You need to watch only a few episodes of  the TV series, “Law & Order: Special Victims Unit” to see how opposing counsels often revictimize victims on the stand. Asking questions like “What were you wearing?” or “Did you have anything to drink?” only to imply guilt and undermine their integrity.

Which is why roles like detective Olivia Benson’s, played by Mariska Hargitay, are so vital in shifting the cultural perception. Her unyielding advocacy and empathy for victims, both on and off screen, have moved the needle on the cultural narrative. 

A recent study assessing the phenomena of victim derogation suggests that empathy is strongly correlated to a reduction in the likelihood of victim blaming. The historical, and arguably theological, roots of this phenomena are deep.

As labeling theory suggests, a victim’s behavior may in fact be influenced by the negative use and associations of the term.

Statistics show very few victims have falsely reported, yet somehow that fact is lost on the characterization of many victims. According to the National Sexual Violence Resource Center the prevalence of false reporting on sexual assault is between 2% and 10%. For context those percentages are for the cases that actually get reported.

The Rape, Abuse & Incest National Network, RAINN, one of the largest anti-sexual violence organizations in the nation, documents  that only 1 out of 4 sexual assault cases is reported.
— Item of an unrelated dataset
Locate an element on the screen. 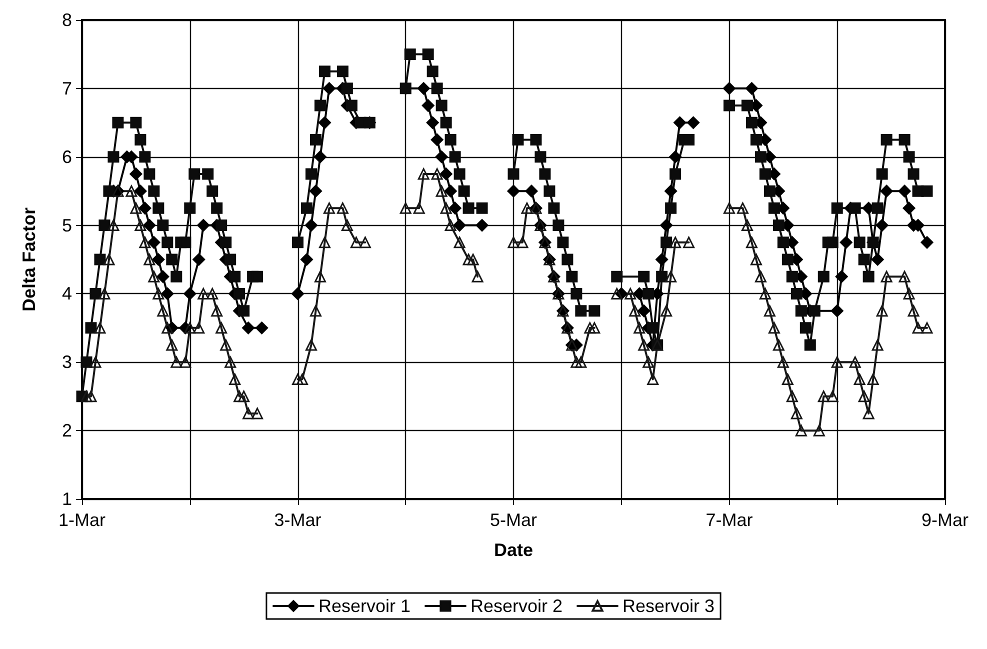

Even fewer than that go to trial and even less result in a conviction.

In 2018, continuing a rising trend of previous years, there were 3.3 Million cases of reported violent crimes in the U.S., dramatically increased by 604,000 from 2015.

The blame and stigma for victims is why many do not report a traumatic experience. It’s often why many victims, including men, circumvent identifying with the term all together.

The term victim is something many are socially averse to, but being a victim from a marginalized or underrepresented community carries unique additional barriers and burdens to resolve. 

This is especially true now when rhetoric surrounding immigrant, refugee, and multicultural communities is negative. Many underrepresented victims fear reporting to law enforcement and engaging with service providers. They are most at risk of having life altering negative consequences due to misunderstandings from language and cultural barriers. 

Victims are emotional. Some victims can be uncooperative. But damning them is another assault. It is time to reclaim the word victim and strip it of any contempt. 

There is more power in words than many acknowledge. In my professional experience I have learned not to work in absolutes. 

The impacts of the words associated with the term ‘victim’ have rippling consequences on the perceived believability of their experience.

A conscious and collective effort to make space for victims to be victims, in all of its expressions, can open doors for those who most rely on it.